On that note, how about a little camera time for Mr BP.  I mean he did save the damn day on the film's namesake song.  Seemed like he deserved movie footage on that roof, eh? 

Did these fabulous artists allow us to we see our best and worst selves in them?  Was the real revelation that we are all the Beatles, for better or worse?   

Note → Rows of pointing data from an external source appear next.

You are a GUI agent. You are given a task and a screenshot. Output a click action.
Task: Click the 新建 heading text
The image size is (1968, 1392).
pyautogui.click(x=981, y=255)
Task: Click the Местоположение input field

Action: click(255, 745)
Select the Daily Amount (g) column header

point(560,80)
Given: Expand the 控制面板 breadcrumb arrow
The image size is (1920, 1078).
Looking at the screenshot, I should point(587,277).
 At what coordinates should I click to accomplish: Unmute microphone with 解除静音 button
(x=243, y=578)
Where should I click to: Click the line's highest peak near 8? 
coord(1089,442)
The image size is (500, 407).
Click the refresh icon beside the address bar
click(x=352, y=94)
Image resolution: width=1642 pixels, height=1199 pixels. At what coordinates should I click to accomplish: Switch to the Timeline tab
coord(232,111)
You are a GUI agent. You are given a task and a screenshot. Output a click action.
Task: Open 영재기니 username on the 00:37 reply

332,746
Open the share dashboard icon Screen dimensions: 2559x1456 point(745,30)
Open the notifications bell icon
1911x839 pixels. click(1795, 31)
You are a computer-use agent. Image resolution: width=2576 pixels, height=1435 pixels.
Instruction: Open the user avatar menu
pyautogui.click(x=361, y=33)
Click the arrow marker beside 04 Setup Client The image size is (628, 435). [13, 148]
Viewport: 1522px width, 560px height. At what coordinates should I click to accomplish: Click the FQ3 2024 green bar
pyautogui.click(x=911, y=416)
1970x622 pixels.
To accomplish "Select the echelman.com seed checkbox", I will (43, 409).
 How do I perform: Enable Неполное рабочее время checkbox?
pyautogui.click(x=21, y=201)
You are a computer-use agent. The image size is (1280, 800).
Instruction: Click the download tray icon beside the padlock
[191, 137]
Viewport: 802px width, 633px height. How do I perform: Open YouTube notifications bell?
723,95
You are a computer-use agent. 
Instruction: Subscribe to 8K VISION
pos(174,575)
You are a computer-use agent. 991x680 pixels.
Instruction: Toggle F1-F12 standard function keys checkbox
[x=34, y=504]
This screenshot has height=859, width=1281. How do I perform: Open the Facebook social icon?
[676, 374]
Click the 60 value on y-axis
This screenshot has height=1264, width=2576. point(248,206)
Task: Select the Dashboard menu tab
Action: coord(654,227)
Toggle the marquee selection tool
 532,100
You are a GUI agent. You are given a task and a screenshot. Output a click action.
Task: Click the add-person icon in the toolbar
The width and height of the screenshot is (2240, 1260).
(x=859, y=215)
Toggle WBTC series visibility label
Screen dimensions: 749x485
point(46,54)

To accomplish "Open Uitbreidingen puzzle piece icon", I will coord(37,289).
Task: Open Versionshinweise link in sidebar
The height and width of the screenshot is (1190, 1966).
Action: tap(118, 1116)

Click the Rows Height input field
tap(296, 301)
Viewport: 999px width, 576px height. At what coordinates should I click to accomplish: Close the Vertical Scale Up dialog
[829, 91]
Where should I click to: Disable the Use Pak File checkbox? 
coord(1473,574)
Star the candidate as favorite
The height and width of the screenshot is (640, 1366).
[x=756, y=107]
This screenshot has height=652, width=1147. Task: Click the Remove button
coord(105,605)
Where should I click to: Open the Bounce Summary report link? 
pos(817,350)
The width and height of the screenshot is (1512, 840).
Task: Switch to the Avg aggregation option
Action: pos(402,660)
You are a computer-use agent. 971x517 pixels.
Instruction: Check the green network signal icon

At first I thought Jackson corrected history by showing us the joyful comradery of this time but it doesn't change the fact that they were struggling to stay together and had built up animosity towards each other.  They needed desperately to break free as individuals.  You could see they had outgrown the idea of the Beatles.  Both worlds existed simultaneously, just as they do now.  They were multidimensional, we are multidimensional.  We can't deny that we are all so terribly flawed.   We have to learn to talk to each other again. I'm speaking to you, Neil Young and anyone that feels the first response to anything they disagree with is to shut it down. 

Meat and Tater Soup

  • 4 strips of bacon fried in large heavy bottomed pot
  • Chopped onions, celery, garlic and carrots cooked in the bacon grease
  • Diced potatoes and thyme added, salt and pepper
  • 5 cups of stock added and all fond scraped from bottom of pan
  • In oven, highly season and crumble ground turkey, bake on sheet at 450 for 20 minutes
  • With a masher, smash up the potatoes to desired consistency in the pan, leaving some big chunks,
  • Add the meat
  • Right before serving, take a 1/4 cup of the stock and mix it with 1/2 cup of yogurt and stir in.
Garnish with bacon bits, green onion and sharp cheddar cheese 

Side Notes: 

Yoko - I read folks saying we owe her an apology. I can't agree that her annoyingly close proximity to John the entire recording process, even while quietly reading a magazine, wasn't passive aggression in the 3rd degree.  Whether John wanted her there or not, it was not nothing.  Creating is intimate.  This would be like if you dropped acid in the 70's and one of your 4 friends brought her boyfriend along that didn't partake and sat there next to her  the entire trip. That would be a huge bummer for those tying to connect.   I don't say she broke up what was already busted though.

Ironies - 

When Linda, in maybe her only speaking part, said in the film that Yoko was talking for John at Ringo's house to George and she didn't know if John even felt those things.    

That they spent painstaking time recording dozens of takes of songs to get the live effect and then John ends up giving the record to Phil Spector and he shellacs the whole damn thing with multiple coats. 

Regardless of everything, the music created during this film has a pure life of it's own.